Of course, the same thought applies to the Emperor’s net zero attire as a whole: if they shone too bright a light on the plans, the Opposition might be seen as climate deniers.

Being led down the right path for the wrong reasons is preferable to the right reasoning taking us down the wrong path.  That may justify the Emperor’s net zero attire but not the Treasury’s wrong-headed approach to nuclear.  On the other hand, (and no, I wasn’t at Winchester) the Treasury is surely right to seek to protect the economy and consumers’ pockets. Philip Davies MP is also correct in condemning the net-zero enthusiasts for taking the UK down a road the rest of the world does not take too.  Saving only our 1% of global emissions would be simply “futile” as he calls it.
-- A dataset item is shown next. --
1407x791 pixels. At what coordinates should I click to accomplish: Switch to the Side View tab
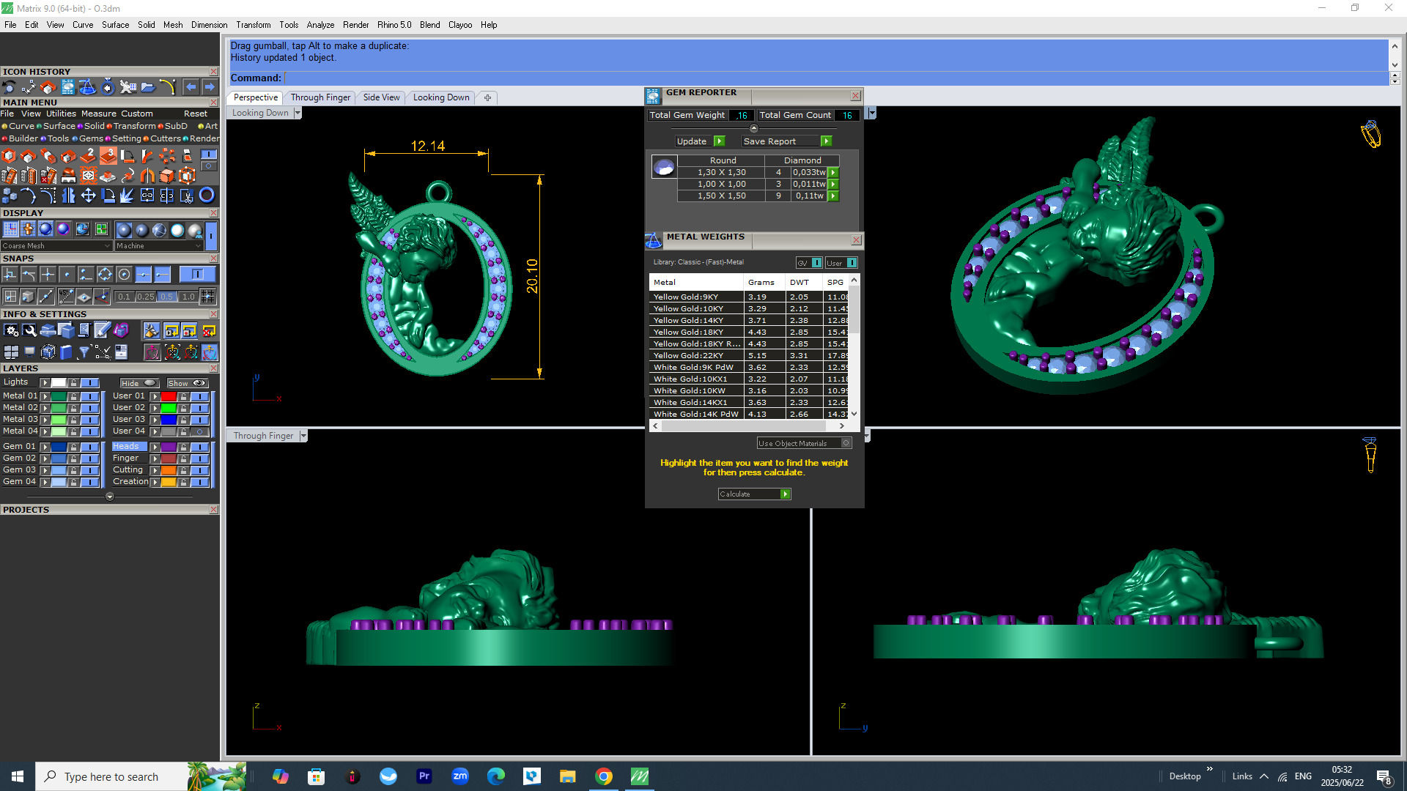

This is a global problem and it has to be solved globally. Assuming that the UK has some sort of divine right to world leadership to save the world is the sort of vanity that cost Charles I his head. In fairness, however, COP26 is proving far more productive than the cynics expected but we must wait to see if pledges are turned into action. Our Chancellor’s attention-getting pledge of making listed companies annually report their greening progress looks to me like more trees having to be cut down. But then the Treasury was always creative when it comes to putting their hands in our pockets.

Calling together 200 world leaders of countries, most of whom with equally little, or even less, contribution to emissions, is just as daft.  The few major world emitters need to find the solutions and then the levers to get the necessary (which might not need to be much) acceptance from the rest. Key is to give far more thought to the optimal speed of transition.  China has set 2060 as their target date rather than 2050 and they may be right.

The Treasury is right that overall, but not in the case of AMRs, the UK needs to move at the speed of the convoy, not commit kamikaze.